What the task asks: Repeat the listing in full. Nothing may be added or left out.

Dataset entries:
═══

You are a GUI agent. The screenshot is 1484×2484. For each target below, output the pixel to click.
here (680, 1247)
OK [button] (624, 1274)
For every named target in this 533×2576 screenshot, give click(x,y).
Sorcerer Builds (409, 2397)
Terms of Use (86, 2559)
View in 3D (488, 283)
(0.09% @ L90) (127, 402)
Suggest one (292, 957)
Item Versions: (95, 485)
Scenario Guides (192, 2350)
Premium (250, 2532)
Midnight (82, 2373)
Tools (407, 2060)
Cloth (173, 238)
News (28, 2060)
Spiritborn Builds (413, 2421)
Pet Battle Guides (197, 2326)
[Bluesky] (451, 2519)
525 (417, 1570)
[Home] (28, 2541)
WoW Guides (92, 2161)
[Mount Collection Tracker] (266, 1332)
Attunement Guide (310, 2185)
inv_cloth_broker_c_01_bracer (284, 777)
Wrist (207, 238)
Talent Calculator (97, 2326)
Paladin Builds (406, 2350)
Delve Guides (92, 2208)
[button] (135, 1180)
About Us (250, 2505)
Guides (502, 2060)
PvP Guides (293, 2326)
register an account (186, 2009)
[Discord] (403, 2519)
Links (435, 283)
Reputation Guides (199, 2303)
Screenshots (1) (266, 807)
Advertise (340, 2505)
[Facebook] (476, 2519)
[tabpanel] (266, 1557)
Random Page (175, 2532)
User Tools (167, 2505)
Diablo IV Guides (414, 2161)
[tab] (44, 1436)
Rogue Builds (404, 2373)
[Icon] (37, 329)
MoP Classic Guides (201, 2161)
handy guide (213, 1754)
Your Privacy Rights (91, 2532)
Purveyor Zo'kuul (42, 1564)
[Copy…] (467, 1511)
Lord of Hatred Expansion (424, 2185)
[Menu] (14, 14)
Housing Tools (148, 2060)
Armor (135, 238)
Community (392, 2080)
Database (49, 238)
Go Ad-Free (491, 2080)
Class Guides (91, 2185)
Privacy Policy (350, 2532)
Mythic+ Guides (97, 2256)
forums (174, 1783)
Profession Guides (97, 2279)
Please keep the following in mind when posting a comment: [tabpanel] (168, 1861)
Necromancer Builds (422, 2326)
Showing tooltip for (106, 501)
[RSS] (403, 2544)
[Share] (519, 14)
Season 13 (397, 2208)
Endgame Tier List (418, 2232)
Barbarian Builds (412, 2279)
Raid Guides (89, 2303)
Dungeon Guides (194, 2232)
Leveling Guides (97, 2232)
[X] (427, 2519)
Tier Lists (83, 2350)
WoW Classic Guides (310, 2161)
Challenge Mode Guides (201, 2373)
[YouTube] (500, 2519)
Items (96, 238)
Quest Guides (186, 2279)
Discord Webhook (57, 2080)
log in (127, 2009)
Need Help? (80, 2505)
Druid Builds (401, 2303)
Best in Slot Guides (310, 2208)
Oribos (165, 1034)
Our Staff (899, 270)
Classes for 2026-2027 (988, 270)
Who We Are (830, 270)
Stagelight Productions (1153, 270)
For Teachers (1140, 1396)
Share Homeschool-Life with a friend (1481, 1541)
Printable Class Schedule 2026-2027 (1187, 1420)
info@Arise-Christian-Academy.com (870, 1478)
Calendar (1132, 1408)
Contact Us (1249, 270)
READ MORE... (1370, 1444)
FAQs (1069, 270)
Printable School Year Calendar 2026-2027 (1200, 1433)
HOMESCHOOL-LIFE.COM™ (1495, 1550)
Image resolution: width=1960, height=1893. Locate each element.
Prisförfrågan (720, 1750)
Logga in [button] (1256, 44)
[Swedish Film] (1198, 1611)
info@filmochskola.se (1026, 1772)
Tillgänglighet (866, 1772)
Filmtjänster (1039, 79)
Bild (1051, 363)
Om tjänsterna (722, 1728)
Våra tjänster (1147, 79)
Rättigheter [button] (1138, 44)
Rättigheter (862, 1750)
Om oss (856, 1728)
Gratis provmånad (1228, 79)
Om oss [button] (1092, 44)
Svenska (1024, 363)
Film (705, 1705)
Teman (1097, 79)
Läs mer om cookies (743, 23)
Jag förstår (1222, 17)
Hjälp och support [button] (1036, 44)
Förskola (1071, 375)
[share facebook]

═══

Your solution:
You are a GUI agent. The screenshot is 1484×2484. For each target below, output the pixel to click.
here (680, 1247)
OK [button] (624, 1274)
For every named target in this 533×2576 screenshot, give click(x,y).
Sorcerer Builds (409, 2397)
Terms of Use (86, 2559)
View in 3D (488, 283)
(0.09% @ L90) (127, 402)
Suggest one (292, 957)
Item Versions: (95, 485)
Scenario Guides (192, 2350)
Premium (250, 2532)
Midnight (82, 2373)
Tools (407, 2060)
Cloth (173, 238)
News (28, 2060)
Spiritborn Builds (413, 2421)
Pet Battle Guides (197, 2326)
[Bluesky] (451, 2519)
525 (417, 1570)
[Home] (28, 2541)
WoW Guides (92, 2161)
[Mount Collection Tracker] (266, 1332)
Attunement Guide (310, 2185)
inv_cloth_broker_c_01_bracer (284, 777)
Wrist (207, 238)
Talent Calculator (97, 2326)
Paladin Builds (406, 2350)
Delve Guides (92, 2208)
[button] (135, 1180)
About Us (250, 2505)
Guides (502, 2060)
PvP Guides (293, 2326)
register an account (186, 2009)
[Discord] (403, 2519)
Links (435, 283)
Reputation Guides (199, 2303)
Screenshots (1) (266, 807)
Advertise (340, 2505)
[Facebook] (476, 2519)
[tabpanel] (266, 1557)
Random Page (175, 2532)
User Tools (167, 2505)
Diablo IV Guides (414, 2161)
[tab] (44, 1436)
Rogue Builds (404, 2373)
[Icon] (37, 329)
MoP Classic Guides (201, 2161)
handy guide (213, 1754)
Your Privacy Rights (91, 2532)
Purveyor Zo'kuul (42, 1564)
[Copy…] (467, 1511)
Lord of Hatred Expansion (424, 2185)
[Menu] (14, 14)
Housing Tools (148, 2060)
Armor (135, 238)
Community (392, 2080)
Database (49, 238)
Go Ad-Free (491, 2080)
Class Guides (91, 2185)
Privacy Policy (350, 2532)
Mythic+ Guides (97, 2256)
forums (174, 1783)
Profession Guides (97, 2279)
Please keep the following in mind when posting a comment: [tabpanel] (168, 1861)
Necromancer Builds (422, 2326)
Showing tooltip for (106, 501)
[RSS] (403, 2544)
[Share] (519, 14)
Season 13 (397, 2208)
Endgame Tier List (418, 2232)
Barbarian Builds (412, 2279)
Raid Guides (89, 2303)
Dungeon Guides (194, 2232)
Leveling Guides (97, 2232)
[X] (427, 2519)
Tier Lists (83, 2350)
WoW Classic Guides (310, 2161)
Challenge Mode Guides (201, 2373)
[YouTube] (500, 2519)
Items (96, 238)
Quest Guides (186, 2279)
Discord Webhook (57, 2080)
log in (127, 2009)
Need Help? (80, 2505)
Druid Builds (401, 2303)
Best in Slot Guides (310, 2208)
Oribos (165, 1034)
Our Staff (899, 270)
Classes for 2026-2027 (988, 270)
Who We Are (830, 270)
Stagelight Productions (1153, 270)
For Teachers (1140, 1396)
Share Homeschool-Life with a friend (1481, 1541)
Printable Class Schedule 2026-2027 (1187, 1420)
info@Arise-Christian-Academy.com (870, 1478)
Calendar (1132, 1408)
Contact Us (1249, 270)
READ MORE... (1370, 1444)
FAQs (1069, 270)
Printable School Year Calendar 2026-2027 (1200, 1433)
HOMESCHOOL-LIFE.COM™ (1495, 1550)
Image resolution: width=1960, height=1893. Locate each element.
Prisförfrågan (720, 1750)
Logga in [button] (1256, 44)
[Swedish Film] (1198, 1611)
info@filmochskola.se (1026, 1772)
Tillgänglighet (866, 1772)
Filmtjänster (1039, 79)
Bild (1051, 363)
Om tjänsterna (722, 1728)
Våra tjänster (1147, 79)
Rättigheter [button] (1138, 44)
Rättigheter (862, 1750)
Om oss (856, 1728)
Gratis provmånad (1228, 79)
Om oss [button] (1092, 44)
Svenska (1024, 363)
Film (705, 1705)
Teman (1097, 79)
Läs mer om cookies (743, 23)
Jag förstår (1222, 17)
Hjälp och support [button] (1036, 44)
Förskola (1071, 375)
[share facebook]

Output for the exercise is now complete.